The Labour Party Manifesto was launched today, with some interesting policies on AI, data and regulation.
As the party on course to win the UK's general election on 4th July, the manifesto is a good indicator of future UK policy. On AI, Labour pledged to introduce “binding regulation on the handful of companies developing the most powerful AI models” and ban "the creation of sexually explicit deepfakes.
”Labour will also promote datasharing in the public sector, and create a new Regulatory Innovation Office to support regulators who are “currently ill-equipped to deal with the dramatic development of new technologies.” (It is unclear how this will interact with the current Digital Regulation Cooperation Forum.)
To quote directly from page 35 of the manifesto:
We will ensure our industrial strategy supports the development of the Artificial Intelligence (AI) sector, [and] removes planning barriers to new datacentres.
And we will create a National Data Library to bring together existing research programmes and help deliver data-driven public services, whilst maintaining strong safeguards and ensuring all of the public benefit.
Labour will scrap short funding cycles for key R&D institutions in favour of ten-year budgets that allow meaningful partnerships with industry to keep the UK at the forefront of global innovation.
We will work with universities to support spinouts; and work with industry to ensure start-ups have the access to finance they need to grow.
Labour will create a new Regulatory Innovation Office, bringing together existing functions across government. This office will help regulators update regulation, speed up approval timelines, and co-ordinate issues that span existing boundaries.
Labour will ensure the safe development and use of AI models by introducing binding regulation on the handful of companies developing the most powerful AI models and by banning the creation of sexually explicit deepfakes.

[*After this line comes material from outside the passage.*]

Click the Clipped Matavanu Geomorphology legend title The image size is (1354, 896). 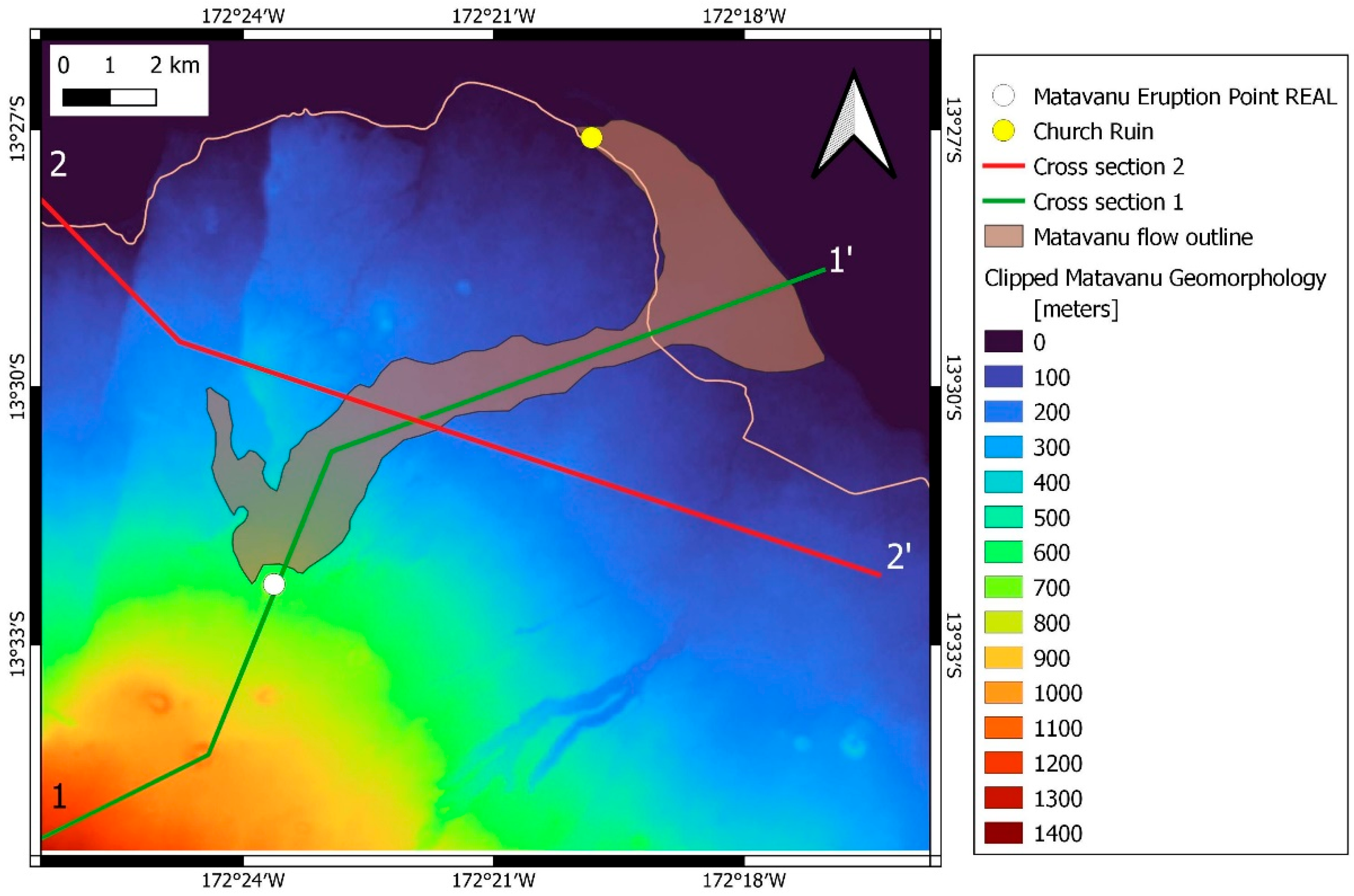[1155, 278]
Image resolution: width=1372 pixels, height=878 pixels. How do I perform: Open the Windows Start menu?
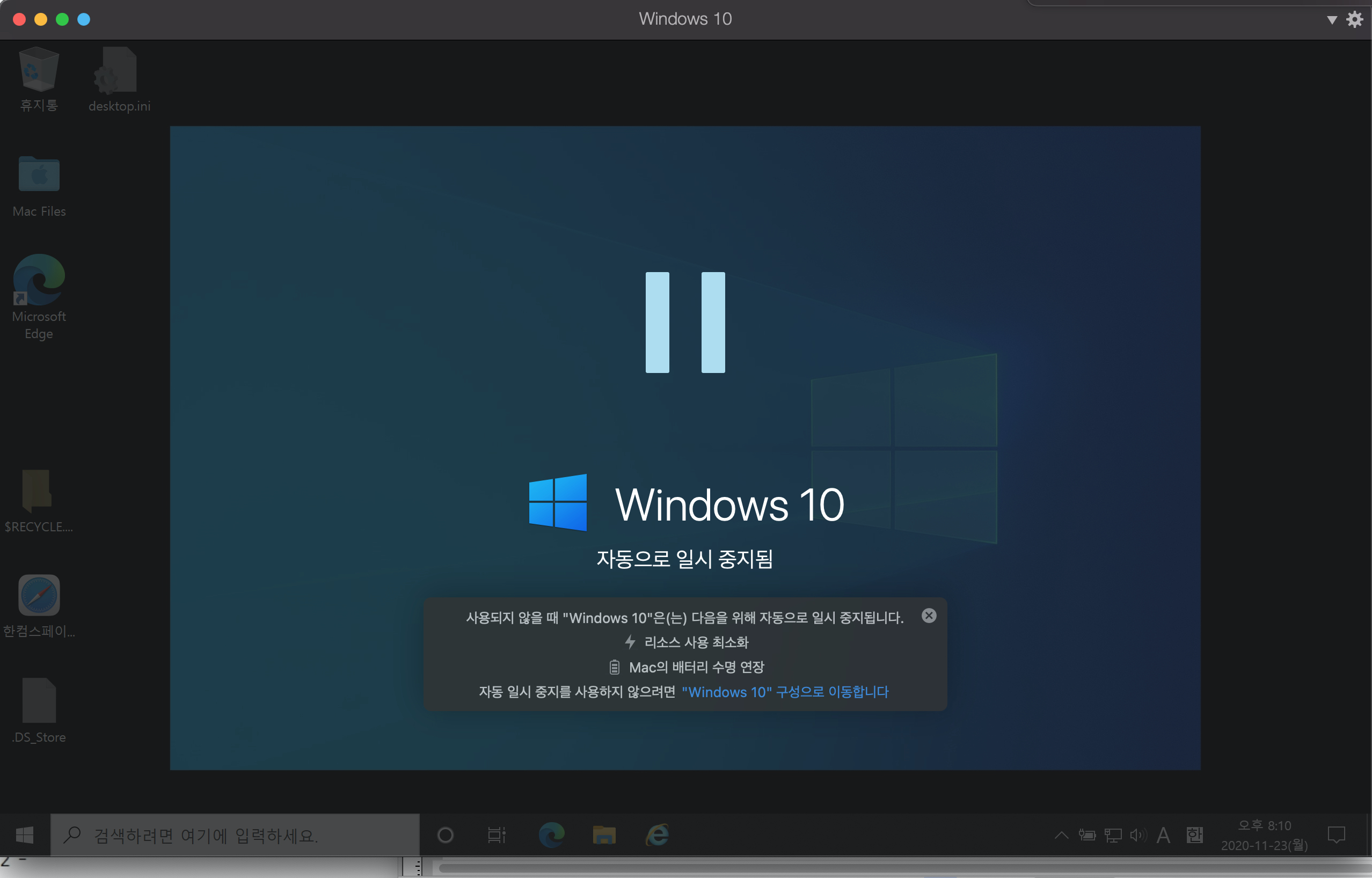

The support for start-ups and university spin-outs seems promising for the tech industry, though it is surprising to see support for the building of data centres by removing planning barriers (but note the word "barriers," not "restrictions"). How this will fit with the UK's green agenda is not clear, but it is certainly a strong signal that the tech sector is key to the UK's economic growth.
On the regulatory side, it looks like the UK may have its own AI Act in the coming months if Labour win (though I didn’t see any mention of the Data Protection and Digital Information Bill, unless a resurrected form of the DPDI will be the vehicle for public sector data-sharing..).
It will be interesting to see how the UK approaches AI regulation. Might we see Lord Holmes's Artificial Intelligence (Regulation) Bill become government policy?